After watching the video, Xi praised Arabella for making progress with her Mandarin, and gave her an "A+." He added that Arabella has become a "little star" in China, and said he hopes she could visit China in the near future.
File photo: Arabella Kushner
Arabella is not on her grandfather's 12-day Asia tour, but this is not the first time Arabella has sung for the Chinese president. She sang the popular Chinese folk song "Jasmine Flower" and recited Chinese poetry for Xi and Peng when the pair visited Mar-a-Lago in April.
The online feedback to Arabella's video in both China and the US has been overwhelmingly positive. "President Trump's granddaughter has played a bridging role in China-US diplomacy," Chinese netizens said.

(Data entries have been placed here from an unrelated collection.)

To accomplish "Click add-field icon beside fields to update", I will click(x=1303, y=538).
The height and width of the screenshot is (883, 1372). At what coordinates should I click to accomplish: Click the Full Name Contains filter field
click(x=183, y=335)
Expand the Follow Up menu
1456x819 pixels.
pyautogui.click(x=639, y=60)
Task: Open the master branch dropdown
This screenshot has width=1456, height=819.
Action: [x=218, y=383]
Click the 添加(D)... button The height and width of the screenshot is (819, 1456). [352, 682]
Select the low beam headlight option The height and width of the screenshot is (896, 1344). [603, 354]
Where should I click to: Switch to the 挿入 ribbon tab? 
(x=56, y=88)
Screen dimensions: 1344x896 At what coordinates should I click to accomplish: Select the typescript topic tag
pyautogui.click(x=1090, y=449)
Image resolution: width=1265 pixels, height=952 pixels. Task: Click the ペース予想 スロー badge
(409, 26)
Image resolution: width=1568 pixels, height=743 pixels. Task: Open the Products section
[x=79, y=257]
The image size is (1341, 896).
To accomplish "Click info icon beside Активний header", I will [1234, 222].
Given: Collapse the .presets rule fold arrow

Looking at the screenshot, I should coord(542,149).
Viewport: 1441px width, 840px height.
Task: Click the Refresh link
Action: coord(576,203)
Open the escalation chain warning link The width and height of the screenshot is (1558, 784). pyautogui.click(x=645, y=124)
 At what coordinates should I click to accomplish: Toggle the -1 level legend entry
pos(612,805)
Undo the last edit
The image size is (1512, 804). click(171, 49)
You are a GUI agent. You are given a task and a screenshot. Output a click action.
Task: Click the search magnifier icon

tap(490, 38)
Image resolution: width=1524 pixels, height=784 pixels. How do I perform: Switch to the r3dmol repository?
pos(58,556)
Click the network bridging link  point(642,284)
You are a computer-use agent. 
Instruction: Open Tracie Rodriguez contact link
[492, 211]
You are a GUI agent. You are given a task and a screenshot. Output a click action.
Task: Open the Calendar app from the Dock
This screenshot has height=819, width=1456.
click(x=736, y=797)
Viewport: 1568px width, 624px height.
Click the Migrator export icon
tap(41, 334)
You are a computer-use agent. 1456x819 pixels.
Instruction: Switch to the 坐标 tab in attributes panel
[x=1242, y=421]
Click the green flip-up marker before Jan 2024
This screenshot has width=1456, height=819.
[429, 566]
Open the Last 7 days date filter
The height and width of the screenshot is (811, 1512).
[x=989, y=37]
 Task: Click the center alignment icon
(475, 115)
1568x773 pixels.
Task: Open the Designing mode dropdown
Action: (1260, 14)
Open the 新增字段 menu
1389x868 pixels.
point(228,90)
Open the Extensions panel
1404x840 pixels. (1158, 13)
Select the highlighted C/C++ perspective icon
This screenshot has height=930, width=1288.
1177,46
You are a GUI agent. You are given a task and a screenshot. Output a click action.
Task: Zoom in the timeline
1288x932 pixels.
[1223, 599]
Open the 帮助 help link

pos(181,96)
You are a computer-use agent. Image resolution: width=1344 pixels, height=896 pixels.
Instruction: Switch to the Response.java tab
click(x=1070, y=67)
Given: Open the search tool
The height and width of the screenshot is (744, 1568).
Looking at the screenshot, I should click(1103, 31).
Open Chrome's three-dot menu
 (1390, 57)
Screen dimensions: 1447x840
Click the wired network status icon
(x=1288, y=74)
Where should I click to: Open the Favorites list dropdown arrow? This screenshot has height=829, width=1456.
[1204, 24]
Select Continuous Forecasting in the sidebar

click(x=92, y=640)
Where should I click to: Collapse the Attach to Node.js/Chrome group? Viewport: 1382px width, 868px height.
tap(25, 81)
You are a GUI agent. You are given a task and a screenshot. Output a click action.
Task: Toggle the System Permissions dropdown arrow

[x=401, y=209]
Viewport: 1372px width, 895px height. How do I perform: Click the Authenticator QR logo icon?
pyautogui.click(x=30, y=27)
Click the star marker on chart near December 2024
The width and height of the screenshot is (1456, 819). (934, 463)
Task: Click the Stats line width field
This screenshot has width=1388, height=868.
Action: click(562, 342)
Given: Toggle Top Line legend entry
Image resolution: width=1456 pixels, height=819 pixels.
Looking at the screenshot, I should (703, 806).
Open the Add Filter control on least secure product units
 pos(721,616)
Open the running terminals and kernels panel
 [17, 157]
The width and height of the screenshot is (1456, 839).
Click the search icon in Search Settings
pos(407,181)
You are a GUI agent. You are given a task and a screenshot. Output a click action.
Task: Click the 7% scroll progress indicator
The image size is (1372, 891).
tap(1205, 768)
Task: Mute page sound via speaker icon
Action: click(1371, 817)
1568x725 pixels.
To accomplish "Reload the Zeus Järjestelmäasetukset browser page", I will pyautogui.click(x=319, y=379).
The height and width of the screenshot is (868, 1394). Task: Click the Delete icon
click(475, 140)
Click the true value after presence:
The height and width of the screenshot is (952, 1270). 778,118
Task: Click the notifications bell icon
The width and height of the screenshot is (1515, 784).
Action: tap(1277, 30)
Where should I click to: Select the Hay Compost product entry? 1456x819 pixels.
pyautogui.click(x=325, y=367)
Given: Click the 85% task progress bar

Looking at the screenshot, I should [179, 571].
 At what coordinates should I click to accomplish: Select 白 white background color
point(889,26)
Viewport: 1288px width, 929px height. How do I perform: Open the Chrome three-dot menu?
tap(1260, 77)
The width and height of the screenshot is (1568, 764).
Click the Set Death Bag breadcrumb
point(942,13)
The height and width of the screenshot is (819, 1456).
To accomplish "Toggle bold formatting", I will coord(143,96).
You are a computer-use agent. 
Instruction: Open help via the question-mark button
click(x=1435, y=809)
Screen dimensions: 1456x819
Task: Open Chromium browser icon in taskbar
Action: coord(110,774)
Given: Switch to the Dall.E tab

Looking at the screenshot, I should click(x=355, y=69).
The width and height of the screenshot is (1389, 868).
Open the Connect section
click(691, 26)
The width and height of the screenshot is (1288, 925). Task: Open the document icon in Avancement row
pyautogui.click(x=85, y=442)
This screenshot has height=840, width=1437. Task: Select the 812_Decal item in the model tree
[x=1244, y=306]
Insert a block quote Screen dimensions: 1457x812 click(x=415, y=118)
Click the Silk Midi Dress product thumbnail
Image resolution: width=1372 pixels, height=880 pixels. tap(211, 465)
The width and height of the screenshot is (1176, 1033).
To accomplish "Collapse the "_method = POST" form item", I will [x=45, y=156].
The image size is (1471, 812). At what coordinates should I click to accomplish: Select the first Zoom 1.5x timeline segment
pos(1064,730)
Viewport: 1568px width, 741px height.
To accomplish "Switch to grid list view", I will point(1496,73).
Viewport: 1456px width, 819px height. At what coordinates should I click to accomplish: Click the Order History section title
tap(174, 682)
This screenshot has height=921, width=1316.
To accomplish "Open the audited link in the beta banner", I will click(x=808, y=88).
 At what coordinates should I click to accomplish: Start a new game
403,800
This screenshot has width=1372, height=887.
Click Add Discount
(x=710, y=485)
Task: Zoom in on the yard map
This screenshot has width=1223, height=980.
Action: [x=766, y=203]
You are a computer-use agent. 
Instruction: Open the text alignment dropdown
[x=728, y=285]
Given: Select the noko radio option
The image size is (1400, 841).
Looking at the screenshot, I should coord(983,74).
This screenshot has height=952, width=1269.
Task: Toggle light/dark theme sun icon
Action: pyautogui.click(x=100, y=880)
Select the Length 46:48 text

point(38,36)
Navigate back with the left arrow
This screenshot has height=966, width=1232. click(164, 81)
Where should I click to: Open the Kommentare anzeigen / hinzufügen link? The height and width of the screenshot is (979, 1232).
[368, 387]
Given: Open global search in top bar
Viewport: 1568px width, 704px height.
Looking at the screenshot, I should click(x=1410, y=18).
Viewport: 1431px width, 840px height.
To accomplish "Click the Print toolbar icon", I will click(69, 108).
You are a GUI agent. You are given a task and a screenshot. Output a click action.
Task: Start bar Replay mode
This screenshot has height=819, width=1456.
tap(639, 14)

But Arabella's performance was only a tiny part of the Chinese language learning fever in the US.
Chinese language courses are now available in primary and secondary schools in Washington DC and most US states, ranked as the fourth most widely taught foreign language in the country's education system, according to the National K-12 Foreign Language Enrollment Survey Report released earlier this year.
Figures from the China-US Strong Foundation, a non-profit US organization, show that the number of American K-12 students learning Mandarin has doubled to around 400,000 people in the past two years.
The organization has also initiated a Chinese language education initiative called "One Million Strong," which seeks to expand the number of US K-12 students learning Mandarin to a million by 2020. Such a bold goal was unimaginable five to 10 years ago.
Over the past decades, China's efforts to open up to the world has been accompanied by a national passion for learning English.
But why is there a shift to learning Chinese around the world? And why are Americans so enthusiastic about learning Chinese?
Simple: because of the rising international role China now plays. I have talked with many in the US who are now learning Chinese. Although their reasons for learning are diverse, they all agree that given China's current growing international influence, the ability to speak Chinese would be a plus for personal and professional growth.
The rapid expansion of private Chinese language schools, programs, as well as online programs and mobile phone apps are also providing Americans with greater access and convenience to learn the language.
With the Chinese language learning fever in the US, China-US relations will be closer and more dynamic in the future.